SOURCE TEXT:
Last week Storify opened up for public beta. I had an account beforehand but had not really used it, so I was prompted by the public beta to give it a go -so (drum roll) here’s my Royal Wedding Story. And now I’ve used it, I’m in luuurve!
What is Storify? Its a mashup tool that is ‘a way to tell stories using social media such as Tweets, photos and videos. You search multiple social networks from one place, and then drag individual elements into your story. You can re-order the elements and also add text to give context to your readers.’
Perfect for journalism or content curation, its a great way to grab the best tweets, pics and videos from an event or topic before they are filed away in the archives of history somewhere. Also useful for case studies or for bloggers.
The drag and drop interface makes it super easy to select and format the snippets you want to grab. You can create a Storify account by using your Twitter login, and then whoopee you are away.
During the royal wedding the tweets on the hashtag #RW2011 were spinning down the screen like a poker machine. I had Tweetdeck, Twitter, YouTube and Twitpic all open. Using Storify I grabbed the tweets and pictures as I saw them, dragged them into a story and sorted them from there. You can also get Chrome extensions for Storify so you can tag content from within any Chrome tab and import into your selected Story (or create a new one).

RECORDED DATA:
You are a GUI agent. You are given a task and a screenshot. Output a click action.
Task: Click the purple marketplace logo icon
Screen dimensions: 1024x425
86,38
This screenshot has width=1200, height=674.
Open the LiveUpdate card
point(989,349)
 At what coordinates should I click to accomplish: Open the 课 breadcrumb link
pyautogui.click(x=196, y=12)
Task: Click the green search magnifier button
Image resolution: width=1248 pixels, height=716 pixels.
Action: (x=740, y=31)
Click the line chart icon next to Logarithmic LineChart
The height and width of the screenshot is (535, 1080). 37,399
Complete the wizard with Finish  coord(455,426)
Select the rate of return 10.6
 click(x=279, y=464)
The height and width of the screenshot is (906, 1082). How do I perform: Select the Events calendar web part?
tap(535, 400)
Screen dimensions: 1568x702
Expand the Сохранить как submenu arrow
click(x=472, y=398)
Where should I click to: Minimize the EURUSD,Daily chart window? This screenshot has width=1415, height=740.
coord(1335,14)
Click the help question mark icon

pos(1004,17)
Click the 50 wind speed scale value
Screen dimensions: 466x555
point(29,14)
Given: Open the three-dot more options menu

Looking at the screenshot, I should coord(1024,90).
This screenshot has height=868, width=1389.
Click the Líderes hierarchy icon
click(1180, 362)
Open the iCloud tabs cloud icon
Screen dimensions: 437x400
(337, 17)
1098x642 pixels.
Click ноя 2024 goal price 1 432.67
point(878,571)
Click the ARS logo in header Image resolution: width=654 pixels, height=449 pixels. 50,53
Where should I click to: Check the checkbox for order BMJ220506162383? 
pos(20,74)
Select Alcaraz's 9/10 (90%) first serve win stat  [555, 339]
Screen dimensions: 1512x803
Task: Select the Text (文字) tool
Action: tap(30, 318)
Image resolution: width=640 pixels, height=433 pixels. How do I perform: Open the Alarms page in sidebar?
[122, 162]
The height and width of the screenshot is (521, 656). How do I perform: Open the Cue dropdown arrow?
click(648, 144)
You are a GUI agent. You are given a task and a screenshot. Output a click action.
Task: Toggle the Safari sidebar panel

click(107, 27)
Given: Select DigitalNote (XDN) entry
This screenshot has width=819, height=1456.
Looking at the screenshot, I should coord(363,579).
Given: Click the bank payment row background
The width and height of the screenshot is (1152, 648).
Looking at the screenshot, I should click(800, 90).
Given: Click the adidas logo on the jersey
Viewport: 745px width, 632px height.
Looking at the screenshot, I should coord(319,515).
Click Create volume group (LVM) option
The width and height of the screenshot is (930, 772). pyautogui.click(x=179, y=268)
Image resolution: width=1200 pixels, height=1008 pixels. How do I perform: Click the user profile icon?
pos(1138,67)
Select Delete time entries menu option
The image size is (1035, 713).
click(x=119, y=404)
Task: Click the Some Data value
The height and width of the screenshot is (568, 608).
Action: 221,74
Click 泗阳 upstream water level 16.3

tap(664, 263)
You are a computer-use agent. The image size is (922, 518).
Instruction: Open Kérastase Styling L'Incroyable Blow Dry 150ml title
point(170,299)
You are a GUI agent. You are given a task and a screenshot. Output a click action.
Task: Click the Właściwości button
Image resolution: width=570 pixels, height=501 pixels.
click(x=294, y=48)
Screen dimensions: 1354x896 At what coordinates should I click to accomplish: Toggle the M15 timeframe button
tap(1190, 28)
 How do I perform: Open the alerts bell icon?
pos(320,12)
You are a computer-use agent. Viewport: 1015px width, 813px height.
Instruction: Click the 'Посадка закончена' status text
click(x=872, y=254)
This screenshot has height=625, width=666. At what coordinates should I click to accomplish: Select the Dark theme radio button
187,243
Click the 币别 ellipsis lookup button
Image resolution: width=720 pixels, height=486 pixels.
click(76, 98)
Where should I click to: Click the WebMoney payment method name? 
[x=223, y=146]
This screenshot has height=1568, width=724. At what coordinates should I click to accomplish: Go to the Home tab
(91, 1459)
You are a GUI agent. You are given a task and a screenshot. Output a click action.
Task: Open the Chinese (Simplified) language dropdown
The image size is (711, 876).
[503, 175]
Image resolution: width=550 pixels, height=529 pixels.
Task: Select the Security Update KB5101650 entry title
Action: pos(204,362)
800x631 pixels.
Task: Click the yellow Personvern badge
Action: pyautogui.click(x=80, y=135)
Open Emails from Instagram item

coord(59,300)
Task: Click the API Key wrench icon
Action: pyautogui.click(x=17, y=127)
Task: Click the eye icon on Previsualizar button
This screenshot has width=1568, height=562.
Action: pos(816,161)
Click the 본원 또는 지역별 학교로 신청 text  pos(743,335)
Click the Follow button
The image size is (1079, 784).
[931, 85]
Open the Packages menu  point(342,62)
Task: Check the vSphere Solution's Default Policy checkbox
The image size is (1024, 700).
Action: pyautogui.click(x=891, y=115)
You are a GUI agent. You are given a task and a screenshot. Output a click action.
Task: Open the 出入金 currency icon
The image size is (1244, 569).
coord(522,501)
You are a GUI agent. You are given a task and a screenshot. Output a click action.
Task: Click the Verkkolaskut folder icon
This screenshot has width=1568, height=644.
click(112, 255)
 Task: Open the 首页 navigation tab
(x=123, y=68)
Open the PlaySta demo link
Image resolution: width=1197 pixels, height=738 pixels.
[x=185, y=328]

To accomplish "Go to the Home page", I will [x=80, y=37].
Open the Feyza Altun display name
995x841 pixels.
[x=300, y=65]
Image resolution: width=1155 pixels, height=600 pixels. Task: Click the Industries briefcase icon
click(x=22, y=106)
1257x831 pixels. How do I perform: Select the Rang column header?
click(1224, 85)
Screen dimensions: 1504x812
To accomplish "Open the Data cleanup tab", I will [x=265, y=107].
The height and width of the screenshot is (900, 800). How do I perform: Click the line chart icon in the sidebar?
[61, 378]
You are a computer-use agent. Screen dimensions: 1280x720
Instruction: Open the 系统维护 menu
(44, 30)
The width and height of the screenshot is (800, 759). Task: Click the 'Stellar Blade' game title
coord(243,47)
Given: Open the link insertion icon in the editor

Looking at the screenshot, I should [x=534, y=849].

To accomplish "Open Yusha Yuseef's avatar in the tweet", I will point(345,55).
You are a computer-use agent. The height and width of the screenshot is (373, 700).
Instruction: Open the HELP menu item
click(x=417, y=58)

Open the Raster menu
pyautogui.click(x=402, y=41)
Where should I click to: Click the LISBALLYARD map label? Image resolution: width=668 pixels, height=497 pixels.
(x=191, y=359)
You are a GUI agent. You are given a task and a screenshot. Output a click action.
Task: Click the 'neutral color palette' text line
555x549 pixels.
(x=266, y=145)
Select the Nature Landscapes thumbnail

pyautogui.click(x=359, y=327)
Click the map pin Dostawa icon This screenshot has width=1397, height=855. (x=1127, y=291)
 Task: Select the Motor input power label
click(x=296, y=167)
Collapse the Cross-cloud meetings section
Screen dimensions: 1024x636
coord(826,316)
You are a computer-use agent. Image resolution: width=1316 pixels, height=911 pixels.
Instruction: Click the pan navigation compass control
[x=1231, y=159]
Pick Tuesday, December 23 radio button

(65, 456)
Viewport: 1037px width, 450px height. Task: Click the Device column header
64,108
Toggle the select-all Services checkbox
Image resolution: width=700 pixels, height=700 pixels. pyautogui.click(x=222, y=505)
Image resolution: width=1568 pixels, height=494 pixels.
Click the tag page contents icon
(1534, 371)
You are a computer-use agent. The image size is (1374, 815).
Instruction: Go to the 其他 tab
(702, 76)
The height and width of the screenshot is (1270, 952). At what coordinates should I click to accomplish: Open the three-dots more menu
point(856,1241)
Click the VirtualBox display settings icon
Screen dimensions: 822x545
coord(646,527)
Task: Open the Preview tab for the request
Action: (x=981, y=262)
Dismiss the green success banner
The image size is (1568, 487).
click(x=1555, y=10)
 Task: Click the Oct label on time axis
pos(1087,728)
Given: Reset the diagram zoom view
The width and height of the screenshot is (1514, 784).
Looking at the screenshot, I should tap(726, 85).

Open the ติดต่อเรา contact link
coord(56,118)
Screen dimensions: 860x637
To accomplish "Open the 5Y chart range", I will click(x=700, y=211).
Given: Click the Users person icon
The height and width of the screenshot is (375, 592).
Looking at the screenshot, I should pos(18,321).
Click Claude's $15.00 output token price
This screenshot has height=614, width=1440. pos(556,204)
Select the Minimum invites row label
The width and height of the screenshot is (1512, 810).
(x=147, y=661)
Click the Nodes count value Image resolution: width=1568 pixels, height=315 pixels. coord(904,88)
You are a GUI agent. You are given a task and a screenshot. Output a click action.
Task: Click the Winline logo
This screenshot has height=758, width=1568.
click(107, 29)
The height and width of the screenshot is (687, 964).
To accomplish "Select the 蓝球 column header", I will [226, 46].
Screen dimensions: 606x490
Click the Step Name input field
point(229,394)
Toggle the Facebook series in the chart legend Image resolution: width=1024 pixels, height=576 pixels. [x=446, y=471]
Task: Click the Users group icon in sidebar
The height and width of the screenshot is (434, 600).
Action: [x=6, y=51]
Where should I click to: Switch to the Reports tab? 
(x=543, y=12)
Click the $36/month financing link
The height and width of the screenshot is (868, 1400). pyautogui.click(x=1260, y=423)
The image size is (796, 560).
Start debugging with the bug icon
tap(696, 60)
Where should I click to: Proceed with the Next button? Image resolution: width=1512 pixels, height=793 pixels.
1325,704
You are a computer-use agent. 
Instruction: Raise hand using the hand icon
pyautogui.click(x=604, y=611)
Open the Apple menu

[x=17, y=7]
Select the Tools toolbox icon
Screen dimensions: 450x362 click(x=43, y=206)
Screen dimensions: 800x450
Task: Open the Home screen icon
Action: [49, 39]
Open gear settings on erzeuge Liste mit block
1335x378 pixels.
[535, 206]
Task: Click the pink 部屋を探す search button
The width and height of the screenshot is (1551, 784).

WORK ITEM: Quote the post about Storify from "The drag and" to "you are away.".

RESPONSE TO THIS TASK:
The drag and drop interface makes it super easy to select and format the snippets you want to grab. You can create a Storify account by using your Twitter login, and then whoopee you are away.